My experience with money feels reflective of my increased richness in time. Traditionally, I’ve found ways to give myself “too much” time. I spent most of my 20s learning how to depress myself reading about the world all day, getting good at guitar, and learning how to watch TV. My friends stopped wanting to hang out, or even leave the house. Then they started moving away, and have never found the nostalgia or romance button that bothers with meeting up again when they came back. I’ve been able to spend good portions of time with the last 2 people that will have me, my dad and friend who will both be at Linkin Park with me. What are we all going to do there? Drink expensive beer, buy expensive t-shirts, scream with Chester’s ghost over ambient feelings that one hopes don’t echo reasons for a new self-righteous suicide.
Music means something to me. I’m genuinely excited and anxious and don’t wish for anything to go wrong so that I can experience the shows coming up. I’ve been to 362 shows in the last 3 years. Most often, you see solid and talented people who put on a good show. There’s a handful of bands that really seep into my bones, and they’re all mega-famous and playing in Chicago the same month.

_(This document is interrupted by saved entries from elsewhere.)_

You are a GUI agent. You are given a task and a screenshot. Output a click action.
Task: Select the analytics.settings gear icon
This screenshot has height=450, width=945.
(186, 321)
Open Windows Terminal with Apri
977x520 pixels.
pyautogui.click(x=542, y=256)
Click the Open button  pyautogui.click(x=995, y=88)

Once, I didn’t fight to stay at a concert I only saw half of because my friend got sick. I tried to maintain perspective and respect. I’ve seen 2 of the 3 bands we missed, one at least twice, in the past. I watched full recordings of the shows a few days later. My friend means more to me than seeing the shows live, nagging “completionist” itch notwithstanding. The game, I’d been playing for 380 days straight before I was locked out, at least an hour each day, tapping the screen hundreds, if not a thousand times. I’d made “friends” at least as superficial as any in “real life.” I’m probably in the top 20% of players in terms of team power and time invested.
But I don’t really care about the game. I care about letting my alliance know what happened to me. I care about getting treated “fairly” in one more arena that is designed to exploit and extract. I care about not feeling at the “mercy” of glitches and not falling prey to sunk-cost reasoning. I could spend the $125, start the new arguments, get right back into the “flow” of tap tap tapping to collect resources and upping my stats. Why? Had I not been invited to an alliance, I would have deleted it shortly after downloading it and finding out the advertised scroll game was only a mini portion of the whole thing.

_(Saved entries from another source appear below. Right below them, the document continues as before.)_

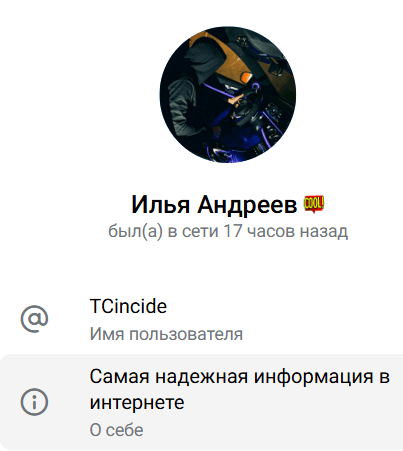Select the username row with @ icon
The image size is (403, 451).
[x=201, y=320]
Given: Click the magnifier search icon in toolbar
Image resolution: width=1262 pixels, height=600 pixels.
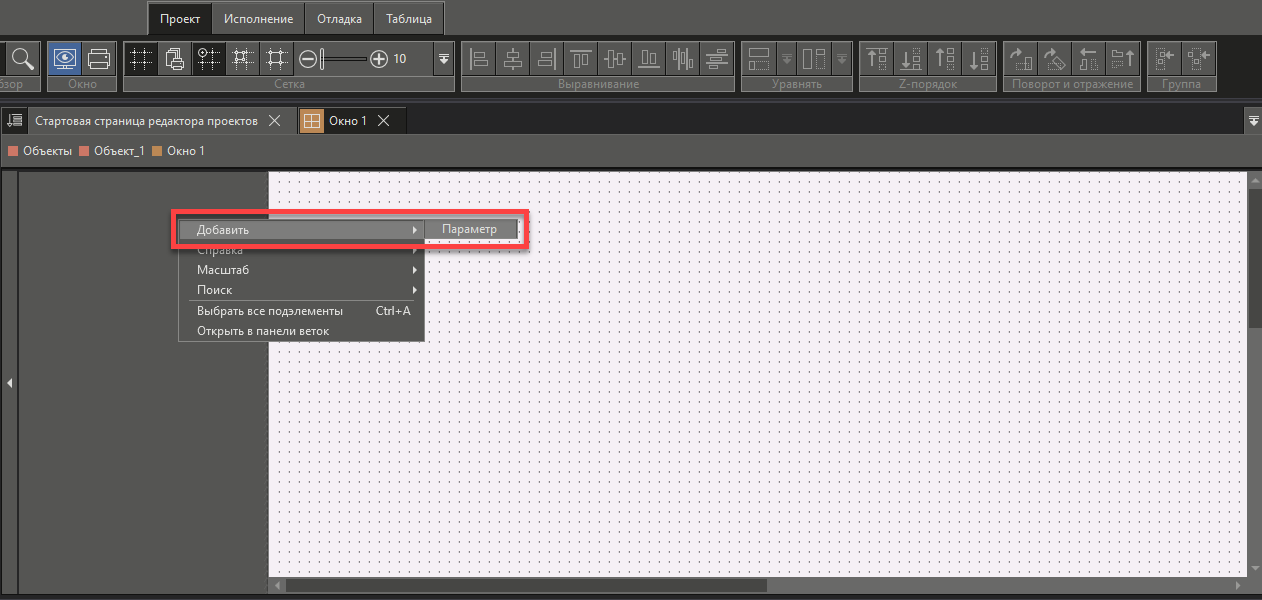Looking at the screenshot, I should (21, 58).
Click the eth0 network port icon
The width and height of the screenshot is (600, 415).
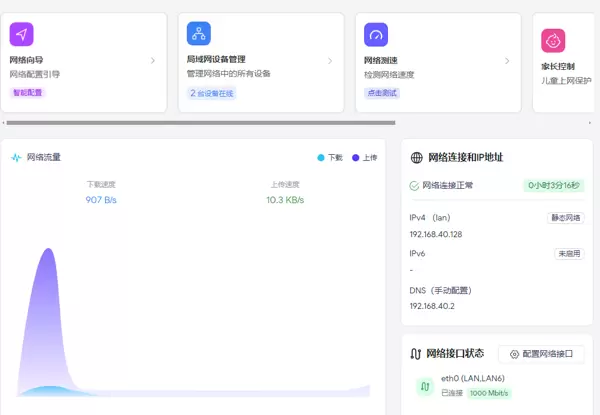[x=424, y=386]
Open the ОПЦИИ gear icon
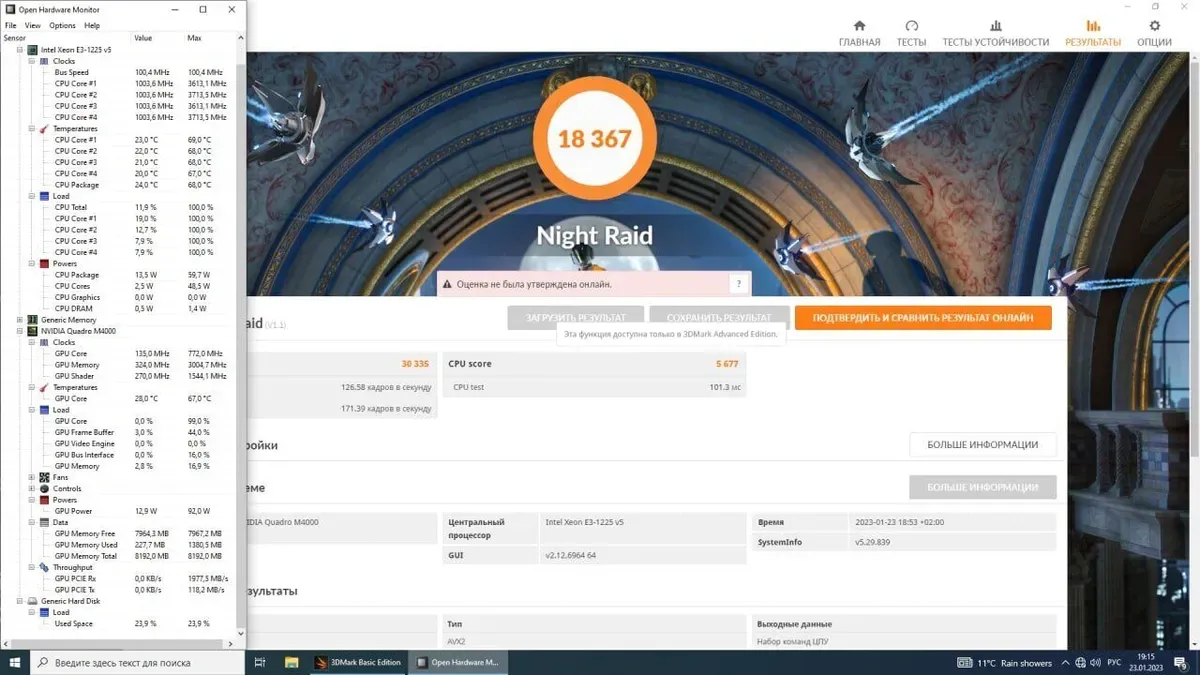 click(x=1154, y=27)
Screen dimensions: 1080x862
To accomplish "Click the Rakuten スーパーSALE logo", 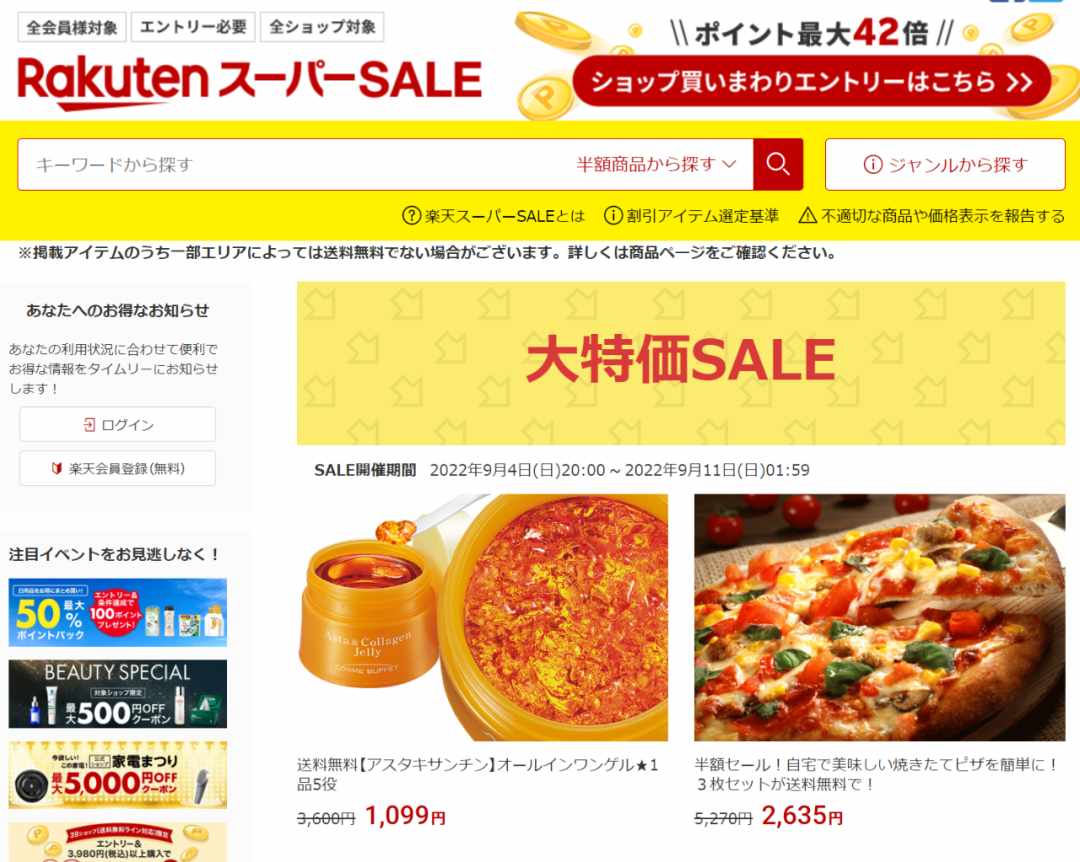I will (249, 83).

I want to have a life full and meaningfully busy enough where I don’t find myself embroiled in problems like these. I ask people often if they’re attempting to “fix” something that has nothing to do with them or their real goals. I’m rich in plenty of ways, but still don’t “feel” rich or responsible in pissing away money to account for mild inconveniences or so I can double down on a game that’s designed to function like a slot-machine addiction. I can’t even take solace in the idea that I’m just suffering compulsion. I’m not. I’m meandering into things because I haven’t felt enough of or the right kind of pain that might lend itself to growth or stability. I’m sweeping up the mess of debts, disorientation, and disaffection.